Actually if you need the frequency where the gain takes the maximum, then things get a bit hairy. If it's a peaking EQ (ie. poles and zeroes at the same frequency) or a BLT band-pass/notch, then you will find the maximum either at pole frequency (boost) or DC/Nyquist (cut). For any other placement of zeroes, the actual maximum is typically NOT at the pole frequency, but rather somewhere "nearby" (and away from the zeroes) unless the Q is low enough that the maximum is found at DC or Nyquist.

For example, any biquad BLT low-pass (ie. both zeroes at -1) with Q>sqrt(.5) will have a maximum gain point higher than the DC gain somewhere in it's passband, yet the cutoff gain is Q, so it only reaches unity at Q=1. As Q increases, the maximum gain point gets closer to cutoff, but it only becomes exactly the same once you reach the self-oscillation limit at Q=inf.

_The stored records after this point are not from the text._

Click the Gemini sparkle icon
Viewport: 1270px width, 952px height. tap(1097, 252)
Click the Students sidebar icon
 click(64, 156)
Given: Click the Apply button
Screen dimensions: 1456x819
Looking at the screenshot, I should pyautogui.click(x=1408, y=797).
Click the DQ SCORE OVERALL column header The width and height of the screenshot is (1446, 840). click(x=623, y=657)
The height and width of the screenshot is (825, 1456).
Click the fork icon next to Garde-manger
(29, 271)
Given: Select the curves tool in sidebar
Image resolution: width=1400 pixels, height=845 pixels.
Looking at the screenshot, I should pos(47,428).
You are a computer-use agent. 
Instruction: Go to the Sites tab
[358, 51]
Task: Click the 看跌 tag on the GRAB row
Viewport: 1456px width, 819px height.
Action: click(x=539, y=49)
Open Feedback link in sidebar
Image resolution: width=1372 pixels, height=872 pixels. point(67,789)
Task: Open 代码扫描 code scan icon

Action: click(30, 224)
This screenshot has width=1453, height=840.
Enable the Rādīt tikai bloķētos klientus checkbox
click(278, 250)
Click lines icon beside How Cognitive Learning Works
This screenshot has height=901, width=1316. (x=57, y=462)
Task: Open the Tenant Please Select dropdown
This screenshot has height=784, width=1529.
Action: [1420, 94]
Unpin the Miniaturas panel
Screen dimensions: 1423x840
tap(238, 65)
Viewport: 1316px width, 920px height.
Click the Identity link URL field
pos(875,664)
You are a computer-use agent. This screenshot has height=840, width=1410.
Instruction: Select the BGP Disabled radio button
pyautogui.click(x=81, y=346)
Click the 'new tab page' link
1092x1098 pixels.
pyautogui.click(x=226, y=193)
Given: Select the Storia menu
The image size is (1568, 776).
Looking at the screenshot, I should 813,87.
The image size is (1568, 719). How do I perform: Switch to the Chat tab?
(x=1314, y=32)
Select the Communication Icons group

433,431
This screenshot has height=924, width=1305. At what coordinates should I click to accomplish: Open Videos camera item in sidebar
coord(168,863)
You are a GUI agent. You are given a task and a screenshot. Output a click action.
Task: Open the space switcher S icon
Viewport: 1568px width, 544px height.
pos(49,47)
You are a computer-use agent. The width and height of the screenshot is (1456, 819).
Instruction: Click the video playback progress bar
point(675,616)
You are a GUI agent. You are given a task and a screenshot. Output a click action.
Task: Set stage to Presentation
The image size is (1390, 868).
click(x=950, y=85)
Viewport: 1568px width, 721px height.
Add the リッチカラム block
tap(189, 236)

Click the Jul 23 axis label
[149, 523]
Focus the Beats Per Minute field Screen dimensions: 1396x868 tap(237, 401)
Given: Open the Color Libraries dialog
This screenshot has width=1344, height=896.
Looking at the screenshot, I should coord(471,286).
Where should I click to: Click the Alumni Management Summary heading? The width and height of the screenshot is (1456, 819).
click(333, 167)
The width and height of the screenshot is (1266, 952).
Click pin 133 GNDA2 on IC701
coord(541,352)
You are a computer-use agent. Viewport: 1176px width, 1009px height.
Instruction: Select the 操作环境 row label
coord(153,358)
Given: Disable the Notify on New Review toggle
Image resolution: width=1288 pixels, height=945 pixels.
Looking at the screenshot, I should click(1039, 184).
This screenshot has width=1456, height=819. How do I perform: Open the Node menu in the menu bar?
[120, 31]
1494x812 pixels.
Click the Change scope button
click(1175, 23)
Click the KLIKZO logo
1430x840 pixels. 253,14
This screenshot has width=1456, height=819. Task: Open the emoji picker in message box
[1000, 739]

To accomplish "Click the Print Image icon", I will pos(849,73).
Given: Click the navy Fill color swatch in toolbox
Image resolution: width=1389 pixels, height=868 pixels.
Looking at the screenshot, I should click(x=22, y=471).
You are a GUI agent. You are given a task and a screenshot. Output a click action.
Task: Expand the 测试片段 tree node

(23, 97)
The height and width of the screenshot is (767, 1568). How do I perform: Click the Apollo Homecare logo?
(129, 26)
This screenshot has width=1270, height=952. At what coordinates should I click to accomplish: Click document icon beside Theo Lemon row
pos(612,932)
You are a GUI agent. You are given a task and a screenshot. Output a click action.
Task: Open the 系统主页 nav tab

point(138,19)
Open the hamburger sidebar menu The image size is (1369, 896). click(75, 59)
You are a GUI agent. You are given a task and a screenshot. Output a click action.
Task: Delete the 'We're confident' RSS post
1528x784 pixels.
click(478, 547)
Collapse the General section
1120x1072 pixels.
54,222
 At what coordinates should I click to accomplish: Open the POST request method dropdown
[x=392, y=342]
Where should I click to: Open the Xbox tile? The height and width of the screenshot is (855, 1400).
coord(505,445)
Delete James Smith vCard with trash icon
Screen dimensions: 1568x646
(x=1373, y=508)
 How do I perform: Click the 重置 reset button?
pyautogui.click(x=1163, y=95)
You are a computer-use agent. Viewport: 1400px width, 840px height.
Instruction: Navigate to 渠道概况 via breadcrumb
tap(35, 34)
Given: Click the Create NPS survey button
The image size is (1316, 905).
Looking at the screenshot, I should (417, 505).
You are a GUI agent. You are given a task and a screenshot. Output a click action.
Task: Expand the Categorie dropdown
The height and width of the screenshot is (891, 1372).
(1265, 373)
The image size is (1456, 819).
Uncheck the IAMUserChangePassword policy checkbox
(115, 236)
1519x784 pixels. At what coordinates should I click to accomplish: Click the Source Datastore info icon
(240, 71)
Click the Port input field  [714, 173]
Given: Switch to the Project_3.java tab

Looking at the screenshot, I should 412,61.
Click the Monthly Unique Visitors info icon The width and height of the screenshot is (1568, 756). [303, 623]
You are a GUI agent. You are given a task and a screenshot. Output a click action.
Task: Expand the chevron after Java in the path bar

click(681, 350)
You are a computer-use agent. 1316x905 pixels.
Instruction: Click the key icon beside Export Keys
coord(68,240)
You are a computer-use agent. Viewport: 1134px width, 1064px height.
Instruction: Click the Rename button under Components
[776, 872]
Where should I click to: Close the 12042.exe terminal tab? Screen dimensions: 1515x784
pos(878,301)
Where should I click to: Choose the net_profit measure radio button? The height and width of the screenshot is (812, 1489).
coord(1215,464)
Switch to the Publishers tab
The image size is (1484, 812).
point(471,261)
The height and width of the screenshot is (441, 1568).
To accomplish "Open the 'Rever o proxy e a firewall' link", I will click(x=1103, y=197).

As for the best method to actually compute the exact answer... I'm not sure, since this is rarely needed for audio (where you usually want to normalise by some other condition). You could probably figure out an expression for the magnitude response and take derivative with respect to w, then solve for the roots, but I'm not sure if this is workable this is in practice without numerical root finding. You could also do an inverse BLT first (which just warps frequencies, which is fine since the answer can always be warped back) to avoid some of the trigonometry hell, but again I'm not sure how much it would help.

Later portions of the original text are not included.